HL Deb 09 April 1835 vol 27 cc988-91

The Earl of Mulgrave moved, that the Witnesses Indemnity in Bribery Cases' Bill be committed, and said, that he should not trouble their Lordships with any observations upon it, as they had already agreed to the principle of the measure, and the details might be taken in Committee.

The Earl of Wicklow

was much surprised that the noble Earl opposite had introduced such a Bill as this, sitting, as he did, on a bench that was the property of the Whigs (the Opposition Bench), without any further notice than he had thought proper to give it. It was true that other Bills of the same sort had passed their Lordships' House, but then all those Bills were passed for specific purposes, and particular reasons were assigned for passing them. A certain advantage was obtained by those particular Bills; but this Bill was of a different nature—it introduced a new principle as the law of the land. In the better times of our history, in the better times of the Whig party, the Whigs did not pursue such conduct. The first Bill on this subject was introduced in the year 17–12. At that time there was a combination of men of all parties, for the purpose of driving a most able Minister from public life, and on succeeding in that, for the purpose of persecuting him in private life. He need hardly say that he alluded to that celebrated Minister Walpole. When the witnesses as to his conduct were first brought forward, they refused to give evidence before the Committee, and a Bill of indemnity was then proposed for their security. The proceeding, at that time, was so far from being countenanced by the Whigs, that it was justly and forcibly condemned by a great Whig historian, who called it "an Inquisitorial Bill." The Bill passed the Commons, but when it was brought up to their Lordships' House, it was rejected by a majority of fifty-seven, the numbers being fifty-two for, and 109 against it. The Lord Cardigan, though a bitter enemy of Walpole, denounced it as unconstitutional; and the greatest constitutional lawyer, that, perhaps, had ever sat upon that Woolsack (Lord Hardwicke) gave the same opinion. He should not take the sense of their Lordships on his objections to the measure, but he could not let it pass without stating them.

The Lord Chancellor

recommended that the Bill should now be committed, and these objections could be discussed in the Committee—not at that moment, but after the Government was formed. In the mean time the Bill might be printed.

Lord Brougham

fully concurred with that suggestion. In justice to his noble Friend, he ought to remind the noble Earl opposite that the Bill had been much discussed—that he himself had opened it to the House last year, when it underwent much discussion. There certainly was one clause in the present Bill that was as ill-framed as he had ever seen a clause in his life, and it had been agreed that that clause should be fully considered in Committee. The noble Earl opposite had been so anxious to make an historical parallel that he not only altered and amended, but had made a little history for the purpose; for such an extraordinary combination of parties as the noble Earl had described in former days certainly had not taken place in those days, and he would tell their Lordships why—it was because they were days in which parties had little principle of any sort to guide them.
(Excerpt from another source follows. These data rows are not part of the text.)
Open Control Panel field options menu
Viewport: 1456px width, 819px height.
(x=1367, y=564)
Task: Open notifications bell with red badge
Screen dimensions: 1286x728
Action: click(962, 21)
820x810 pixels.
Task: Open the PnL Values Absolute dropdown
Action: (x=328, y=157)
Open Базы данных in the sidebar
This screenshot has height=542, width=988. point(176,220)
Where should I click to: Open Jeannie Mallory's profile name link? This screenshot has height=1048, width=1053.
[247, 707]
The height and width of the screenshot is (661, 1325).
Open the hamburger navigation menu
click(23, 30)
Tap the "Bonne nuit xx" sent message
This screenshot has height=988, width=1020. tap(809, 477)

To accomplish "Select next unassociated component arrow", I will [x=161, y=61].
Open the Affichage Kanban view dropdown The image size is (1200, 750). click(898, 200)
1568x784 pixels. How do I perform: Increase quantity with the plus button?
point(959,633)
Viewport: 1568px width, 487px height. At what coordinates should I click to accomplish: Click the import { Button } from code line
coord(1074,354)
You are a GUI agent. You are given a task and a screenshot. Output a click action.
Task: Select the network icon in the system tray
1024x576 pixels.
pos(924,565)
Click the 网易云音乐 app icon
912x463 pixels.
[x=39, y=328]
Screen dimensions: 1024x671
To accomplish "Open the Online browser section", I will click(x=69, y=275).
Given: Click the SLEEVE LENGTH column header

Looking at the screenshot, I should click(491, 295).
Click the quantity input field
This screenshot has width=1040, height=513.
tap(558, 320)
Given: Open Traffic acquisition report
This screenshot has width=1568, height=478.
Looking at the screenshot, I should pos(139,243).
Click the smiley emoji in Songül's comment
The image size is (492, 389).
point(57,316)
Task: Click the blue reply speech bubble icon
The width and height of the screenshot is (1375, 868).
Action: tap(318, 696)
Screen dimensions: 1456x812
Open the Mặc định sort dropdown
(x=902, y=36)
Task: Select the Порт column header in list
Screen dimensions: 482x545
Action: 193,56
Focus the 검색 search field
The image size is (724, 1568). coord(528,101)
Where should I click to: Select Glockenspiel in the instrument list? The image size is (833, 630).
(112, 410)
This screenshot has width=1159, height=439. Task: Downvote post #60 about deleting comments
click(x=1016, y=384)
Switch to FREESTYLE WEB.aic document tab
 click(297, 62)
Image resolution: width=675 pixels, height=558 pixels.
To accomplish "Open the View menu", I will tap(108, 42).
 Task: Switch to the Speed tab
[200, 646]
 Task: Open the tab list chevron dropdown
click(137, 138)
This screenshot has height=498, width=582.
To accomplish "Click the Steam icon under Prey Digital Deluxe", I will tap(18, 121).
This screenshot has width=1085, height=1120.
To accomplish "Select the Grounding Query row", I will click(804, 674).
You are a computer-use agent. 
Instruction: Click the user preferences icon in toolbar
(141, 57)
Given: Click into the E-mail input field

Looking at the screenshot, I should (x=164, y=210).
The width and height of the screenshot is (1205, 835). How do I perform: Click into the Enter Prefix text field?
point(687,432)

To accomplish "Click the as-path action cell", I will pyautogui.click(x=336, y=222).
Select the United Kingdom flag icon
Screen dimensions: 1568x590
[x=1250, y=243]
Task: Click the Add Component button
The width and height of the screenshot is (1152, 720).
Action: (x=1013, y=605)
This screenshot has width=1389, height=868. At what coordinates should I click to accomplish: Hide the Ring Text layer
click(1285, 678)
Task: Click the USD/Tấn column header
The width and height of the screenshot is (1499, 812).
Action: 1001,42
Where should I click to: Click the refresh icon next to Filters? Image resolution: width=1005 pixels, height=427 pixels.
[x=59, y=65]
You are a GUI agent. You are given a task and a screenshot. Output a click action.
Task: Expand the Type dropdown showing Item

He was sure that the noble Earl's history was not quite so correctly given as usual, for though true it was, that there were now Tories and Whigs, and so far the two periods were alike, there was this difference between them, that not only there were then Tories and Whigs, but sections of Tories and sections of Whigs, which was not the case in the present day; and the questions that divided all these parties were not, as now, questions of great principles, but questions how power should be distributed in this great family or the other. He was quite clear in his own mind, that if the noble Earl had really felt all that he had now stated about the Whigs of the present time, as compared with those of better times, he would have stepped forward before, and have said so; for it was not the part of a very kind friend to keep back his opinion till it was too late to be of service; and if the noble Earl had stated these things before, there was no saying what might have been the consequence.

The Earl of Wicklow

said, that there certainly was this resemblance between the Whigs of former times and those of the present, that now they were called the Radical Whigs, and then they were called the Disaffected Whigs. There was some resemblance, too, in the anecdote told of Pulteney, afterwards Earl of Bath, who, when sent for to form a coalition Ministry, said that the heads of parties were like the heads of snakes—they were impelled by their tails.

Lord Brougham

was glad that he had given the noble Earl the opportunity of explaining the meaning of his references, and of showing where the supposed applicability of them was to be found. The anecdote just related by the noble Earl, of which he had never heard before, certainly did show that there was some applicability in the circumstances of past times to the language of the present times, but he could not say how far the language was applicable to the facts.

The Earl of Mulgrave

really did not see, at that particular moment, the point of the joke about those (the Opposition) Benches being the property of the Whigs. The noble Earl had said, that these Benches were the property of the Whigs, but whether they were or not, or whether the noble Earl was of those who occupied them or not, as the noble Earl had the reputation always of being in the majority in that House, had he maintained these objections to the principle of the Bill, they might probably have been successful and he should have brought them forward before.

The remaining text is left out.